Polarization-enhanced photovoltaic response and mechanisms in Ni-doped (Bi0.93Gd0.07)FeO3 ceramics for self-powered photodetector

Abstract

Multiferroic toxicity-free perovskite BiFeO3-based materials reveal potentials in photoelectrical conversion, energy harvesting and photodetector. This work highlights polarization-enhanced photovoltaic (PV) effects and mechanisms in B-site Ni-doped (Bi0.93Gd0.07)FeO3 ceramics with indium tin oxide (top electrode) and Au (bottom electrode) thin films. The enhanced PV effects are attributed to the reduced bandgap, polarization-modulated Schottky barrier, increased O 2p-Fe 3d orbital hybridization, and nucleation of domain walls to improve transportation of charge carriers.
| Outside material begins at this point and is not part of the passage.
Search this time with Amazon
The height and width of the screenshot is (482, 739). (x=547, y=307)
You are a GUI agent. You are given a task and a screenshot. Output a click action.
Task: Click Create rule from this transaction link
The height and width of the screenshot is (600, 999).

Improved PV parameters of responsivity (R) ∼1.71 × 10−2 A/W, detectivity (D*) ∼9.56 × 1011 Hz1/2/W (Jones), open-circuit voltage (Voc) ∼0.65 V, and short-circuit current density (Jsc) ∼80 μA/cm2 were obtained from the ITO/ (Bi0.93Gd0.07)(Fe0.97Ni0.03)O3/ Au heterostructure after 2 kV/cm poling under 405 nm irradiation at 103 W/m2 intensity. This work demonstrates that Ni-doped (Bi0.93Gd0.07)FeO3 ceramics can be potential candidates for self-powered UV photodetector.